Listening for the saw-whet

hemlock throne

I want to see a tree, a tree, I’ll go mad if I don’t see a tree, the chief of baggage tells the writer-in-residence at Heathrow.

*

Something singing right at dusk; I go out to listen. I’d hoped it might have been a saw-whet owl, but it turns out to be a distant ambulance. Needless to say, hardly anyone whets saw blades anymore.

*

It’s staggering to realize that the great eastern forest was completely cut over without the use of chainsaws or skidders. All those axes! All those railroad lines snaking through the mountains! And the men cursing the trees in Italian, in Polish, in Czeck, in Hungarian, in English, in German, in Serbo-Croatian… Trees that were too massive for the sawmill were blown apart with dynamite and left to rot.

*

Learning to read the forest involves mastering a language of absence. The tree standing on a colonnade of roots preserves the shape of the stump on which it sprouted. On rocky ridgetops, a ring of boulders might mark the spot where an American chestnut once stood.

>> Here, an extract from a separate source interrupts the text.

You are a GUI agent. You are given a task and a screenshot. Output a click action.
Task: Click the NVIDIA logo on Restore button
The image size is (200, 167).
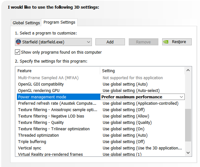pyautogui.click(x=167, y=42)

Pits and mounds throughout the forest signal the violent overthrow of giants.

*

The words beautiful elephant come into my head. I open the anthology in my hand to a poem called “The Death of an Elephant.”

*

Mushrooms as colorful as unclaimed luggage. The elder tree turns a thousand dark eyes toward the earth.

*

Don’t forget to submit tree-related links to the Festival of the Trees. This time, the theme is secrets.

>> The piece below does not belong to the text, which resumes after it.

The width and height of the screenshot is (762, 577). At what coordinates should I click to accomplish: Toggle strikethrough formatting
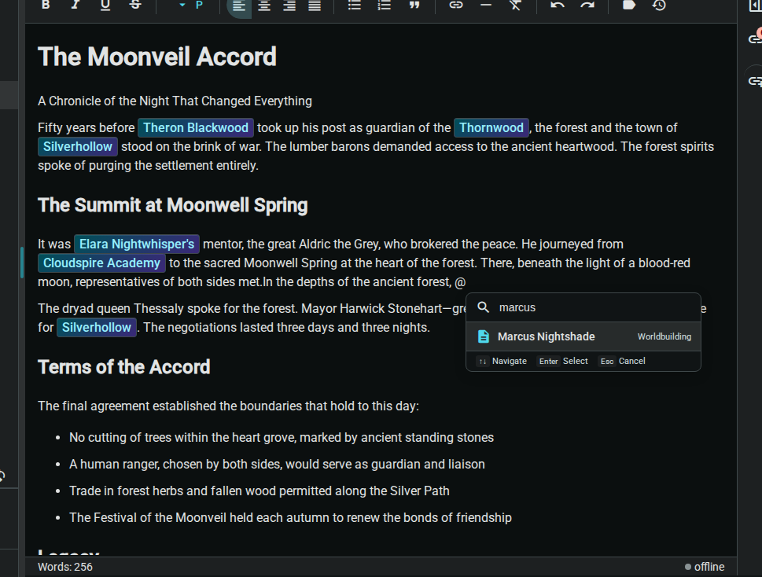(135, 5)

8 Replies to “Listening for the saw-whet”

  1. I love the different — not tones — almost genres — I feel in each segment, and how they kind of hop on top of one another. The analogy that comes to mind (and I thereby distance myself from it) is that you raised a half-dozen diverse, active, and well-behaved children.

    I look at that paragraph on a language of absence, and I wonder how the world has gotten on for so long without its being written.

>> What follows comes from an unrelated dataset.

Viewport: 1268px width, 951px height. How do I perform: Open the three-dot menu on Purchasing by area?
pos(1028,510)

  2. I listened to owls in the middle of last night. It went on for a very long time and I fell back asleep to owl song…owl calls.

  3. The language of absence piece is amazing. That’s as fine as anything I’ve read by any nature writer. I liked the instance of the elephant synchronicity (if you want to call it that) too. That kind of thing always astonishes me a bit.

    1. It was definitely uncanny. As for the language of absense bit that you and Peter liked, in a way I’ve been writing that for at least ten years now. I could write thousands of words on the subject, as you can imagine. I didn’t even mention the clusters of chestnut oak trunks dotting our woods that also allow one to guess at the circumference of the stump they sprouted from.